■ **Try it**:
All of the data should be output character for character, except the pictures.

------ Source data

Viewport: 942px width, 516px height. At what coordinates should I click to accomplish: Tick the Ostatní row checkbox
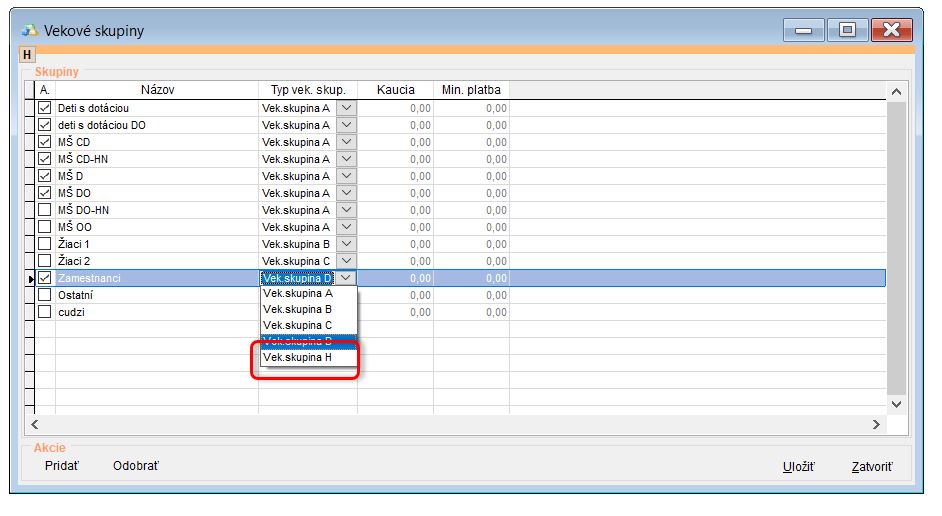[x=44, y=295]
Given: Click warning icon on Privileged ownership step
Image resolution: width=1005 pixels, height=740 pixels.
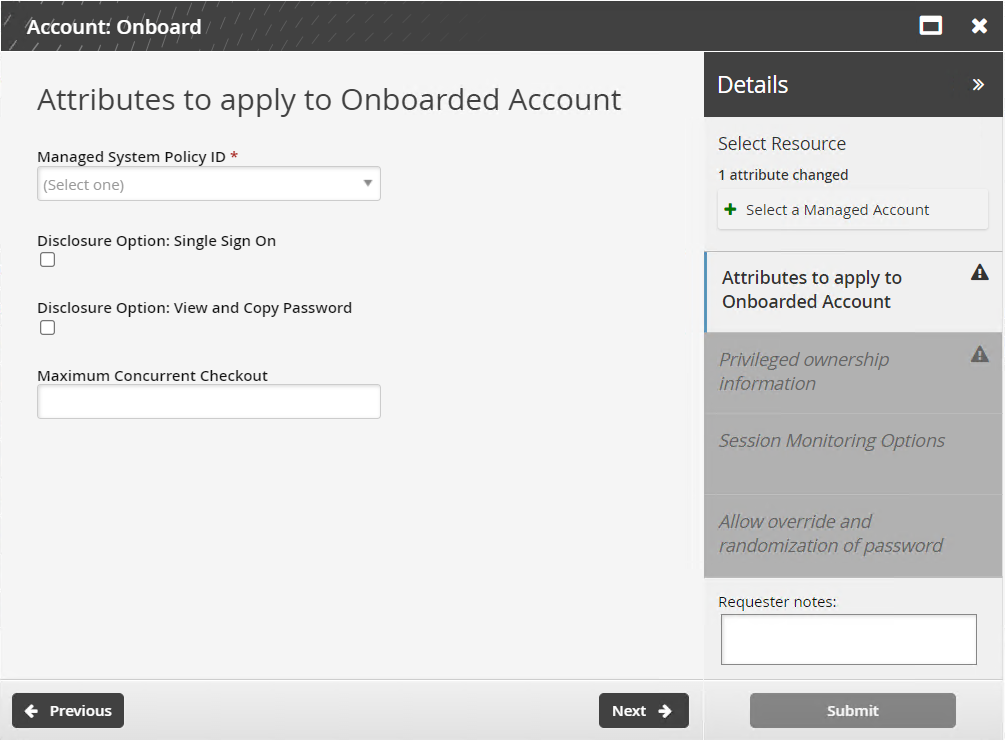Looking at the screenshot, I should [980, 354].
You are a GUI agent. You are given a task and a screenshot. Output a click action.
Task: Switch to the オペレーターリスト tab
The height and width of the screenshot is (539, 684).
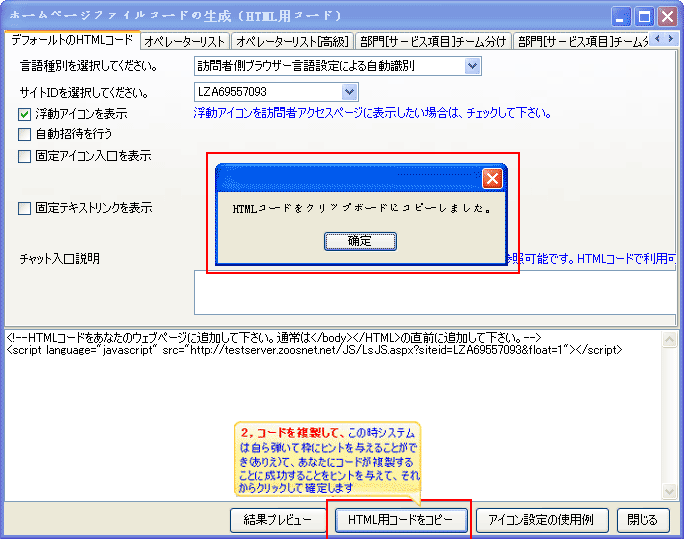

------------

■ **Solution to this exercise**:
Viewport: 942px width, 516px height. At what coordinates should I click to accomplish: Tick the Ostatní row checkbox
[x=44, y=295]
Given: Click warning icon on Privileged ownership step
Image resolution: width=1005 pixels, height=740 pixels.
Looking at the screenshot, I should [980, 354].
You are a GUI agent. You are given a task and a screenshot. Output a click action.
Task: Switch to the オペレーターリスト tab
The height and width of the screenshot is (539, 684).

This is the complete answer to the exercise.